WHAT YOU ARE ASKED TO DO: Continue the article below about Florida's proposed budget cuts to children's health and social services, beginning after its final sentence.

━━━━━ EXTRACTED TEXT ━━━━━

Remember the SCHIP fiasco earlier this year? Check this out:
Florida House-proposed budget would slash nearly $7 billion, hit health care hard
TodayDCF Secretary Butterworth: Child services cuts 'unconscionable'
By Bill Cotterell
FLORIDA CAPITAL BUREAU POLITICAL EDITOR
Department of Children and Families Secretary Bob Butterworth said Tuesday it is "totally unconscionable" for Florida legislators to cut medical and social services for needy children.
Hundreds of children turned out for Children's Week events as volunteers from 19 organizations set up display tables and sought out legislators in hallways bedecked with paper cutouts of about 100,000 hand prints and other children's artwork that annually adorns the three-story atrium of the Capitol.
House and Senate budget committees are finishing work on a $3 billion reduction in general-revenue spending, forced by a shortfall in state tax collections. The House Monday released its $65.1 billion budget plan for the fiscal year starting July 1 — a cut of nearly $7 billion.

━━━━━ DATASET CONTENT ━━━━━

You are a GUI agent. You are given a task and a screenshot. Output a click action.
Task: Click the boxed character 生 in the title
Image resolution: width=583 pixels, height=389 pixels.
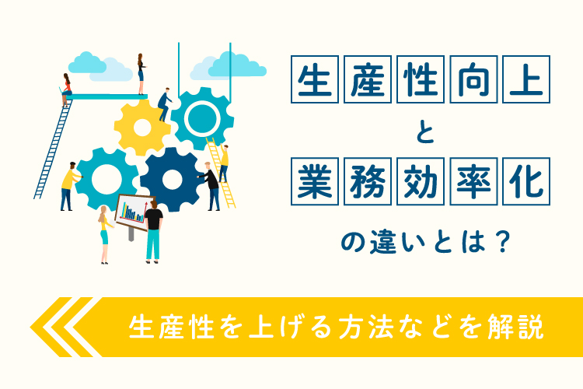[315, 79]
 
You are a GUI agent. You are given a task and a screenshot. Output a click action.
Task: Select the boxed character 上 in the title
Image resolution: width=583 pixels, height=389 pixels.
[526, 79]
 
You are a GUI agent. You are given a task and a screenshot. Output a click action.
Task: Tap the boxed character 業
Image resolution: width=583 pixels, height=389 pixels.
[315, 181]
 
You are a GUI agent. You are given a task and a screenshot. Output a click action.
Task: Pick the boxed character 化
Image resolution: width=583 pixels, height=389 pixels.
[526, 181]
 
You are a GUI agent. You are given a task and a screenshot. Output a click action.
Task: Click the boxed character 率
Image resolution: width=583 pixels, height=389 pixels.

━━━━━
━━━━━ DATASET CONTENT ━━━━━

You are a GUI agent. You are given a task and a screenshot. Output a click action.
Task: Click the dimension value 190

━━━━━
━━━━━ DATASET CONTENT ━━━━━

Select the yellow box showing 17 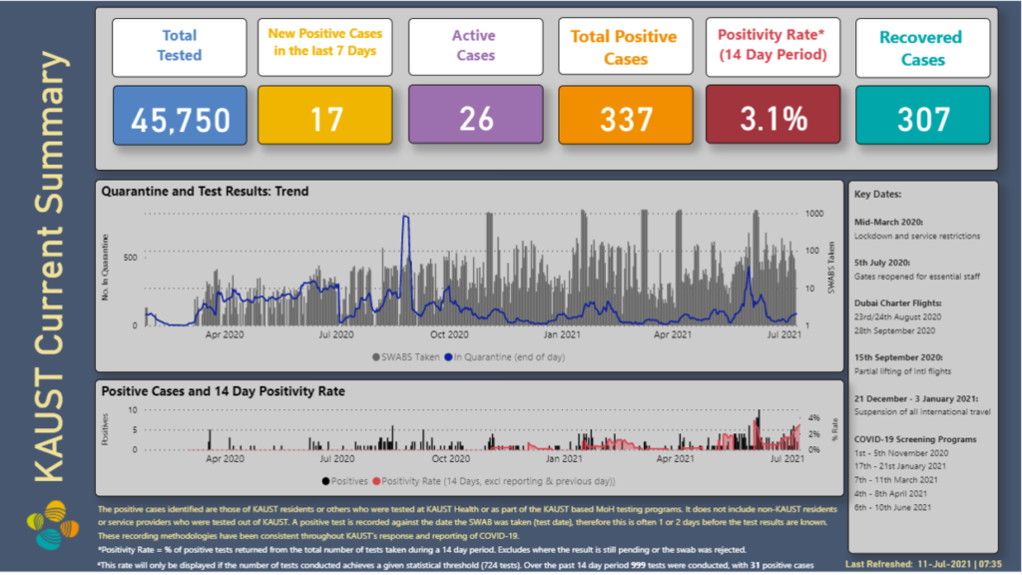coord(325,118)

━━━━━

WRITTEN RESPONSE:
Butterworth, a former attorney general, said "they're cutting more than any of us ever anticipated" in health and welfare programs. He said Gov. Charlie Crist requested a $17 million increase in transition payments for foster children "aging out" of state supervision, who can get $1,000 a month if they work part time and learn to live on their own, but the House proposes to cut $7 million — and 800 young adults — from the program.
Butterworth said 71 child-protection jobs would be eliminated at DCF, which had requested 200 more of those investigators. He said child neglect, drug abuse, domestic violence, unemployment and homelessness all increase when the economy gets bad, "so this is not the time to be cutting back."
Butterworth also said Crist needed 150 more employees to process food stamp, cash subsidy and Medicaid applications, but the Legislature is instead cutting 200 such positions.
Rep. Loranne Ausley, D-Tallahassee, said primary care in county health units would lose $65 million in the House budget and that the Healthy Start program, hospice care and Healthy Families funds would all take big hits.
"We cannot stand by and allow these types of cuts to take place," Butterworth said. "It's totally unconscionable."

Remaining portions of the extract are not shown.